الفهرس 
Introduction and aim of the workOnly 14 pages are availabe for public view
Abstract
Drug delivery systems-based nanotechnology are considered as one of the most promising platforms for cancer chemotherapy due to their distinctive physicochemical and biological characteristics. In this study, we have designed three biocompatible stimuli- responsive nanocarriers to deliver doxorubicin (DOX) as a drug model for tumor chemotherapy. The first nanocarrier was chitosan grafted NIPAM copolymerized with acrylic acid as a dual pH and thermo-sensitive nanogel. The second nanocarrier was chitosan as a natural pH sensitive polymer. The third nanocarrier was ZIF-8 as synthetic coordination polymer. The characteristics of these nanocarriers were studied using FTIR, XRD, EDX, TEM, SEM and Zeta-potential analyses. In addition, the cytotoxic effects of DOX loaded these nanocarriers against MCF-7 and HepG2 cell lines were evaluated in vitro. In view of the efficient accumulation and penetration of nanocarriers into tumor tissues and the intracellular DOX release, targeted delivery of DOX@nanogel, DOX@nanoCS and DOX@ZIF-8 were performed to evaluate their in vivo anticancer effect against EAC bearing mice. These evaluations were based on assessment of body weight change, cell viability, liver, kidney and heart functions and antioxidants assays on both heart and liver tissues. The assessment also involves flow cytometric assays to study the mechanism of cell death and heart pathology to evaluate DOX cardiotoxicity and to study the possible protective effects of these nanocarriers against DOX carditoxicity.

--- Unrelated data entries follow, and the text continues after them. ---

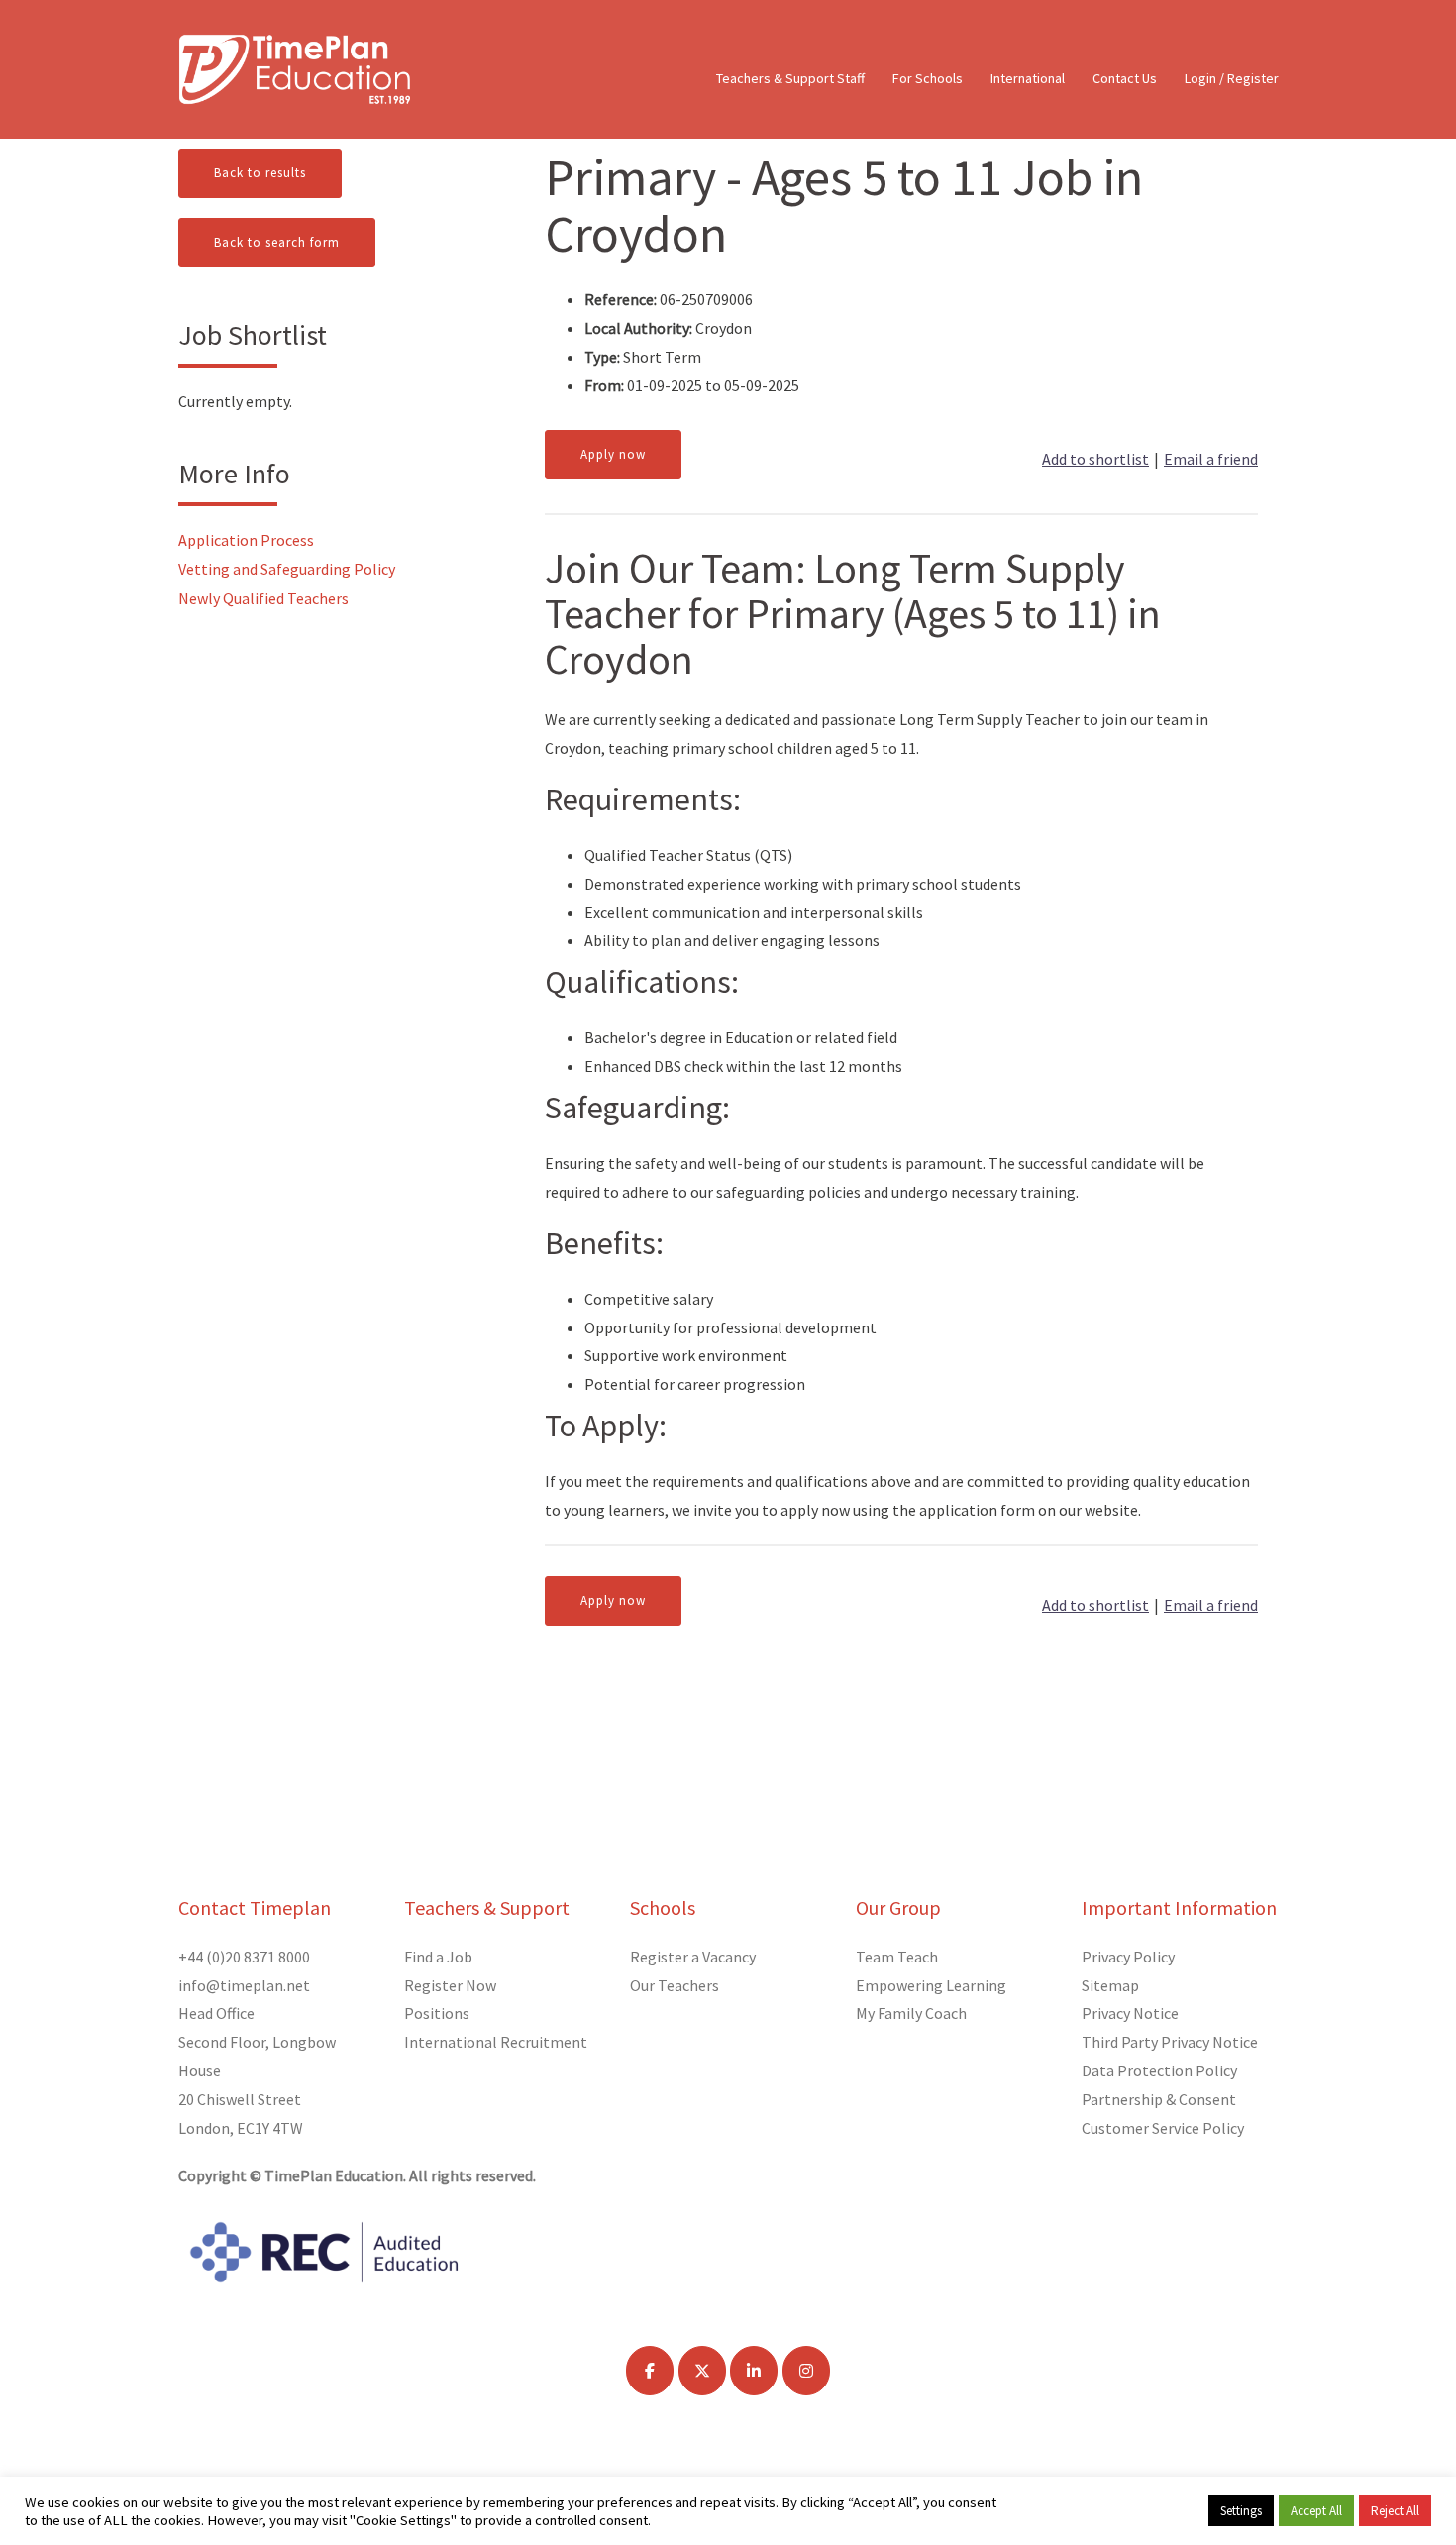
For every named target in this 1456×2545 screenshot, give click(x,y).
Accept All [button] (1316, 2510)
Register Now (450, 1985)
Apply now (613, 454)
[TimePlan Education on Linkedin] (754, 2370)
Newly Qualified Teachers (263, 598)
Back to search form (277, 242)
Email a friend (1211, 459)
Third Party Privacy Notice (1170, 2042)
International (1027, 78)
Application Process (246, 540)
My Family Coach (911, 2013)
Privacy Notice (1130, 2013)
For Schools (927, 78)
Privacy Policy (1128, 1956)
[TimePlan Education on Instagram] (806, 2370)
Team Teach (897, 1956)
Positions (436, 2013)
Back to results (260, 172)
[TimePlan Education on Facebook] (650, 2370)
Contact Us (1124, 78)
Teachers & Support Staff (790, 78)
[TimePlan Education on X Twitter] (702, 2370)
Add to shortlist (1095, 459)
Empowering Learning (931, 1985)
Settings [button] (1241, 2510)
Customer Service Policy (1163, 2128)
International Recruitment (495, 2042)
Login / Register (1232, 78)
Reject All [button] (1395, 2510)
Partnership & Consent (1159, 2099)
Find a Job (438, 1956)
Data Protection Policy (1159, 2070)
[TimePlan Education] (294, 67)
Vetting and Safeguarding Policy (286, 569)
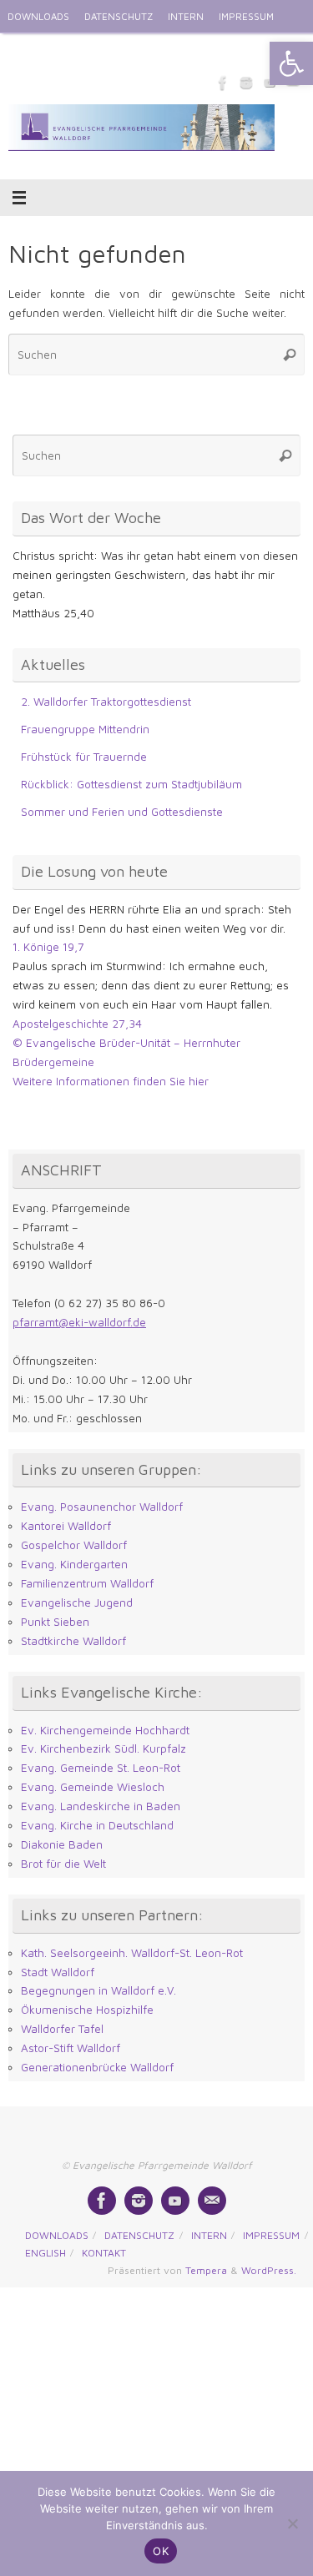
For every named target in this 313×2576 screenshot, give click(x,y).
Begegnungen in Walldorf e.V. (98, 1990)
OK (161, 2551)
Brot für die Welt (63, 1863)
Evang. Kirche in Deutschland (97, 1825)
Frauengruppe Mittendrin (85, 729)
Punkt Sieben (55, 1621)
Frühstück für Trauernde (84, 756)
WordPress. (268, 2270)
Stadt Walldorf (57, 1972)
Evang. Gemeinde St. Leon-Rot (100, 1767)
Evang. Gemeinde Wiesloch (92, 1787)
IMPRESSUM (246, 16)
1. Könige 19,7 (48, 946)
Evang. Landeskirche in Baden (100, 1806)
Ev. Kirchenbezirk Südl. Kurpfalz (103, 1748)
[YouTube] (175, 2200)
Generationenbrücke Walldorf (97, 2067)
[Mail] (212, 2200)
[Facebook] (223, 82)
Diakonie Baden (62, 1844)
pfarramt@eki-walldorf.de (79, 1322)
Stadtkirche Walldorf (73, 1641)
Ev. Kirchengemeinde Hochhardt (105, 1730)
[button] (291, 63)
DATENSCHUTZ (118, 16)
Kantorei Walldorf (66, 1525)
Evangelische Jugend (77, 1602)
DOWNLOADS (38, 16)
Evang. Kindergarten (74, 1564)
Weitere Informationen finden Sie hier (111, 1081)
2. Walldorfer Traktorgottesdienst (106, 701)
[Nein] (292, 2523)
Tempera (206, 2270)
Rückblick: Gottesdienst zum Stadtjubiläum (131, 784)
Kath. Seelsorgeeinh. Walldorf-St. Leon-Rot (132, 1953)
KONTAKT (84, 49)
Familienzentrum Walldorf (87, 1583)
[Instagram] (246, 82)
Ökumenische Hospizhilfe (87, 2009)
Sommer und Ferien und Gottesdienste (122, 811)
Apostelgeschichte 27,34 (77, 1023)
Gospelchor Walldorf (74, 1545)
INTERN (186, 16)
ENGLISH (28, 49)
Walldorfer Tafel (62, 2028)
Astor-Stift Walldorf (70, 2048)
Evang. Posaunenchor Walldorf (102, 1506)
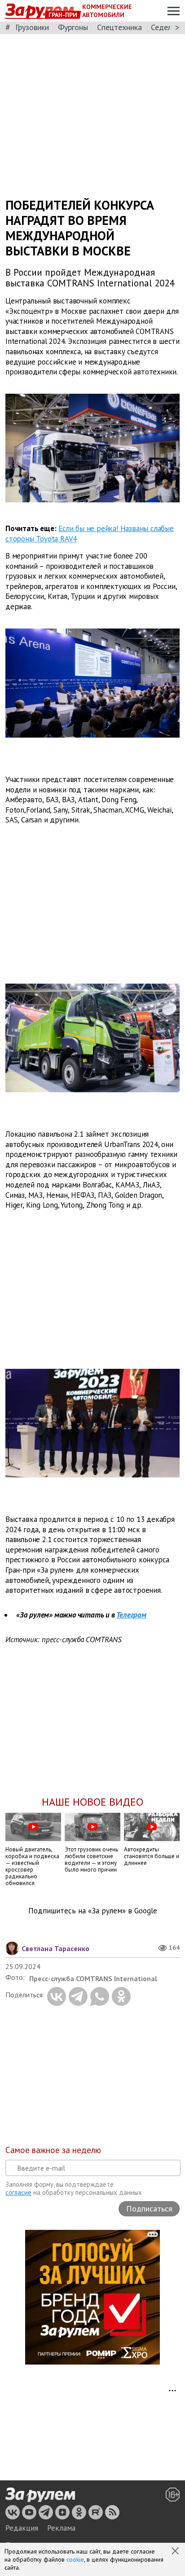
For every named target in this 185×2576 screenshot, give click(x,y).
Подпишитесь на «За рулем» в (92, 1911)
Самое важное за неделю (53, 2150)
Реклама (61, 2528)
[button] (176, 2551)
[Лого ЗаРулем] (40, 2495)
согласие (18, 2192)
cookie (75, 2559)
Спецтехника (119, 27)
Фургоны (73, 27)
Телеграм (131, 1615)
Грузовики (32, 27)
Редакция (21, 2528)
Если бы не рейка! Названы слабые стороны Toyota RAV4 (89, 533)
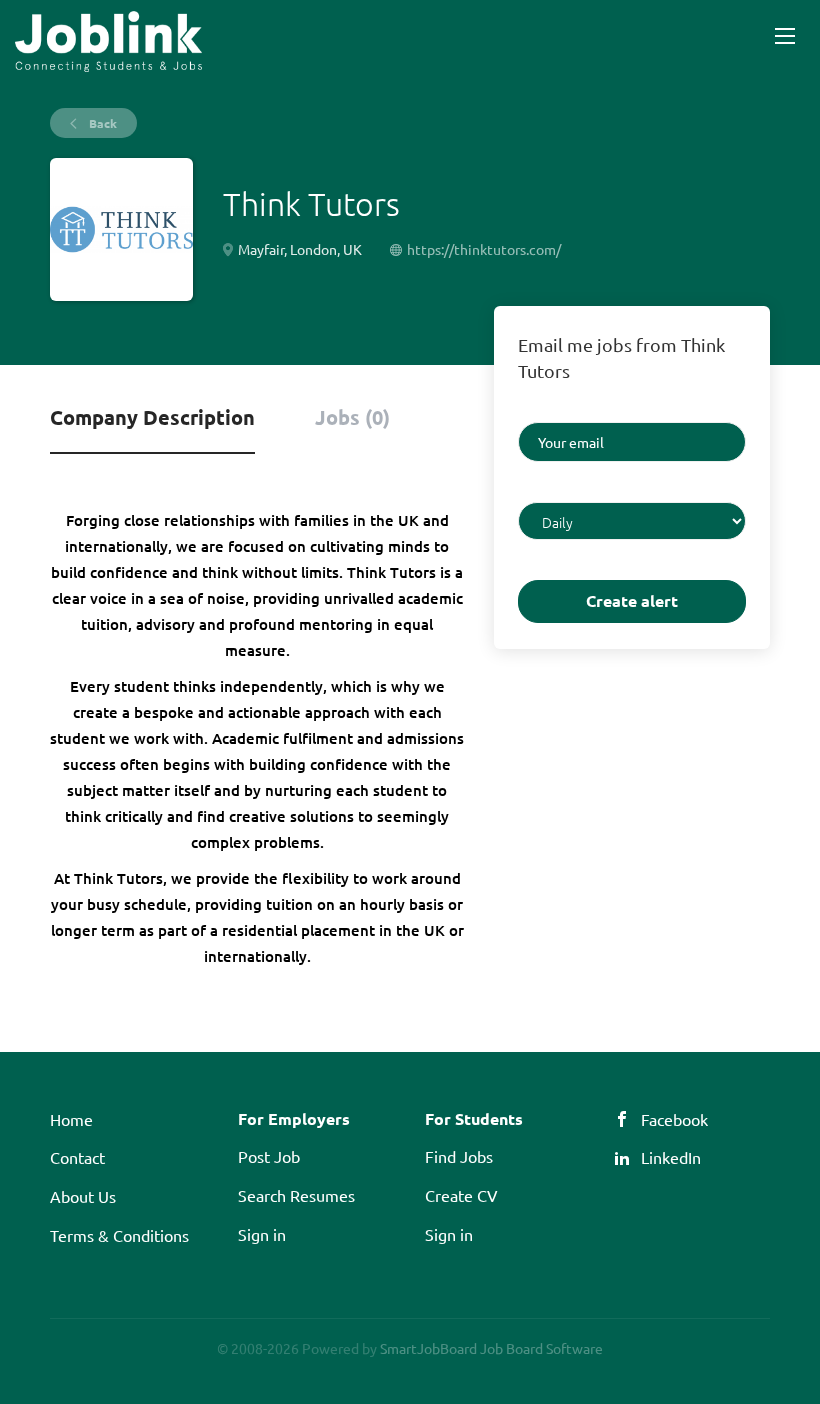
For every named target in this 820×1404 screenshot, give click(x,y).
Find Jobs (459, 1156)
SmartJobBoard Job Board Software (491, 1348)
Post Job (269, 1156)
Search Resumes (296, 1195)
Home (71, 1119)
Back (101, 123)
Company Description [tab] (152, 417)
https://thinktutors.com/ (484, 249)
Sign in (262, 1234)
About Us (83, 1196)
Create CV (461, 1195)
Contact (77, 1157)
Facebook (674, 1119)
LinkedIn (671, 1157)
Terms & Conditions (119, 1235)
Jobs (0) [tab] (352, 417)
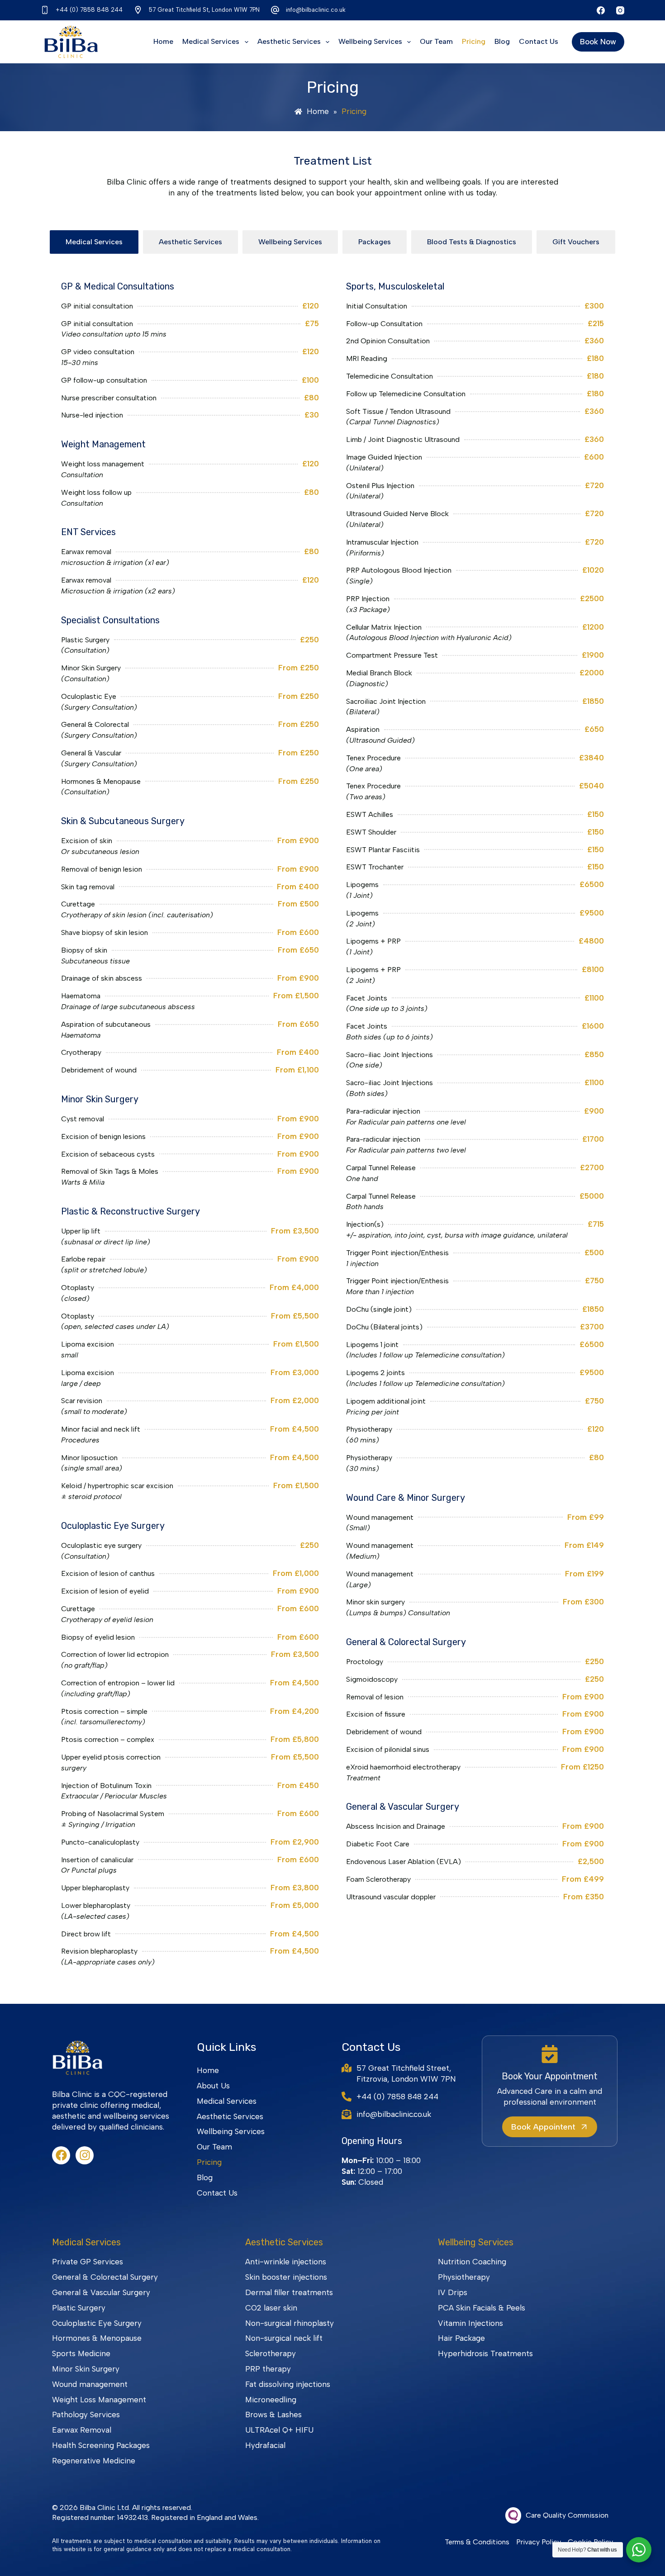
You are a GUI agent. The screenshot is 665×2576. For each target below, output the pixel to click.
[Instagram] (620, 10)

The results showed that DOX loaded nanocarriers exhibited more anticancer activity than free DOX and enhanced the mean survival rate of EAC mice. Further, the nanocarriers retard oxidative stress elevation, suppress lipid peroxidation and NO formation induced by the free dose of DOX administration. The nanogel compensate for hepatic DNA deterioration, liver and cardiac enzymes elevations as well as renal complications. The results of the cell cycle and apoptosis revealed that, treatment of EAC inoculated mice with DOX loaded on each nanocarrier enhanced the accumulation of the EAC cells in sub G1 and G0/G1 phases comparing to that of the free DOX. This was followed by the reduction in the number of the cells at S and G2/M phases and ultimately activated apoptosis process more than free DOX. This was manifested by the elevation of p53 as a tumor suppressor gene and Caspas-3 activity with simultaneous reduction in Bcl-2 anti-apoptotic protein level in all treated groups when compared to those of the free DOX group. This study concluded that the use of responsive nanocarriers as drug delivery systems for chemotherapeutic agents not only improve the overall pharmacological properties of commonly used drugs in chemotherapy but also protect the major organs from cytotoxic effects of these chemotherapy.